▸ **KUTIPAN BACAAN**
^^^^

Tonakodi-Perlu Pembuktian Makar


oleh: Temu Sutrisno


Sebulan terkahir, pascapemilu, kata makar sangat popular di masyarakat Indonesia. Kata makar menghiasi pemberitaan media mainstream, media sosial, pembicaraan kaum ibu, hingga komunitas warung kopi.
Jauh hari sebelum Pemilu, kata makar sangat populer pasca aksi 411, yang melibatkan jutaan orang menuntut kepolisian segera memproses hukum dugaan penistaan agama yang dilakukan Basuki Tjahaja Purnama alias Ahok, gubernur petahana DKI Jakarta. Kata makar dan adanya kepentingan politik yang disinyalir menunggangi aksi damai jutaan ummat Islam tersebut, menjadi kata yang paling popular saat itu. Kata makar makin santer jelang aksi 212.
Kata makar sering kita jumpai dalam literatur bidang hukum dan ketatanegaraan/pemerintah yang memiliki interpretasi perbuatan melanggar hukum pidana seperti pembunuhan juga merupakan aksi penumbangan sebuah pemerintahan oleh sebuah kelompok.
Pada Kamus Besar Bahasa Indonesia kata makar, diartikan akal busuk; tipu muslihat. Makar dalam arti akal busuk, tipu muslihat adalah perbuatan seseorang atau kelompok yang berniat negatif terhadap seseorang untuk kepentingan orang atau kelompok yang melakukannya. Arti lainnya, makar adalah perbuatan dengan maksud hendak menyerang atau membunuh.
Makna makar berkaitan dengan pemerintahan adalah perbuatan (usaha) menjatuhkan pemerintah yang sah. Arti kata Makar yang ketiga ini merupakan usaha menjatuhkan pemerintahan yang sah di sebuah negara.
Pertanyaan krusial, apakah gerakan aksi demonstrasi dan suara-suara kritis serta merta dapat dikategorikan tindakan makar?
Demonstrasi atau dalam bahasa konstitusi menyampaikan pendapat di muka umum, adalah alat sah rakyat untuk menagih hak-haknya dari negara. Dalam UUD NRI 1945, demonstrasi atau penyampaian pendapat di muka umum diperkenankan. Malah menjadi hak konstitusional setiap warga negara, sebagaimana diatur dalam Pasal 28E ayat (3) UUD NRI 1945. Dengan demikian, secara hukum, demonstrasi tidak serta-merta dapat didefinisikan sebagai tindakan makar, melainkan salahsatu instrumen yang sah sebagai alat menagih hak-hak rakyat kepada negara.

^^^^

▸ **KUMPULAN BAHAN**
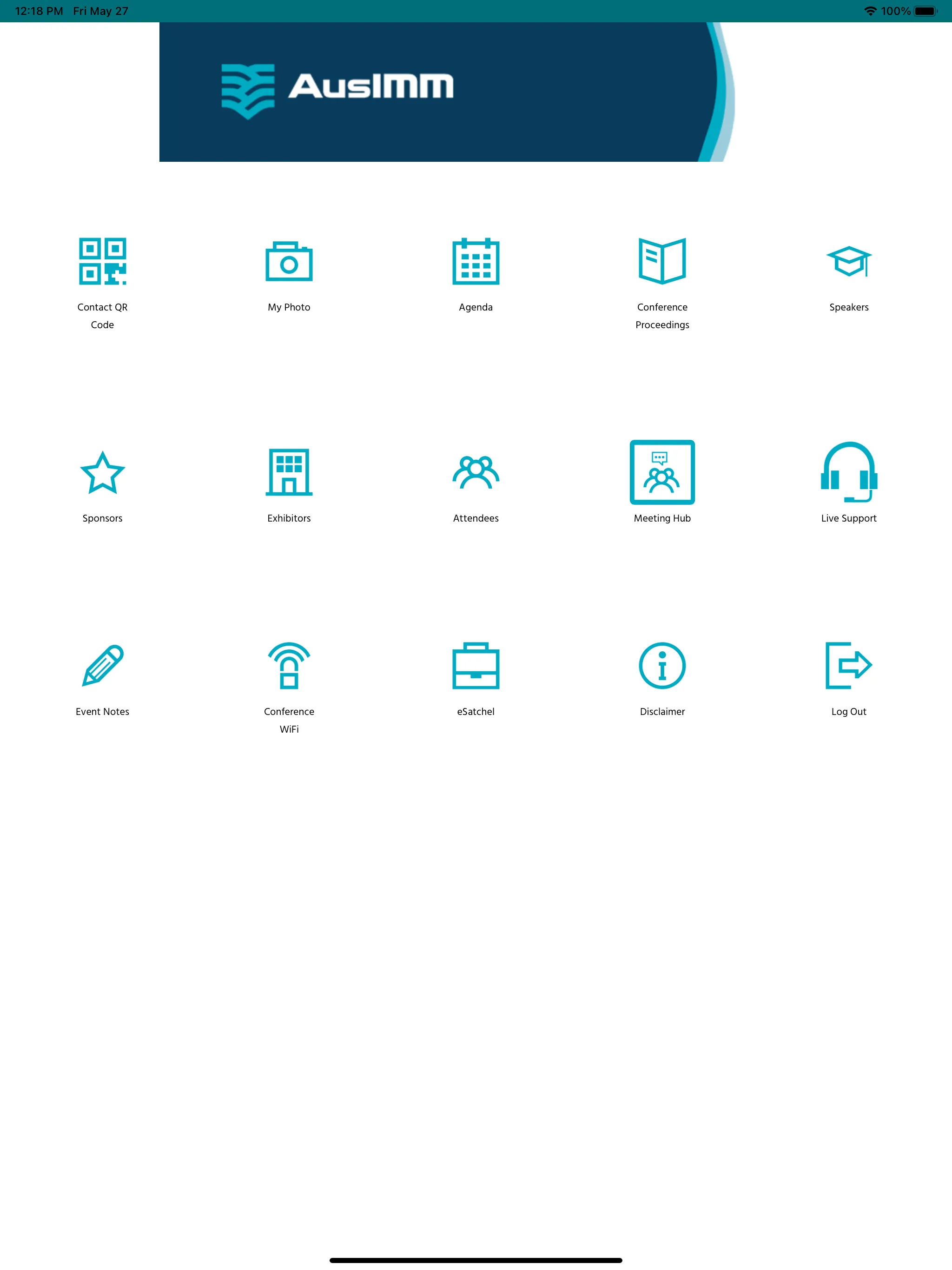Access Live Support headset
Image resolution: width=952 pixels, height=1270 pixels.
click(x=849, y=471)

^^^^

▸ **PERINTAH**
Jawablah pertanyaan berikut dari tulisan tentang makar di atas.
1. Apa arti kata makar menurut Kamus Besar Bahasa Indonesia?
2. Menjelang aksi apa kata makar makin santer?
3. Pasal mana dalam UUD NRI 1945 yang mengatur penyampaian pendapat di muka umum sebagai hak konstitusional?

▸ **HASIL AKHIR**
1. Akal busuk; tipu muslihat.
2. Aksi 212.
3. Pasal 28E ayat (3).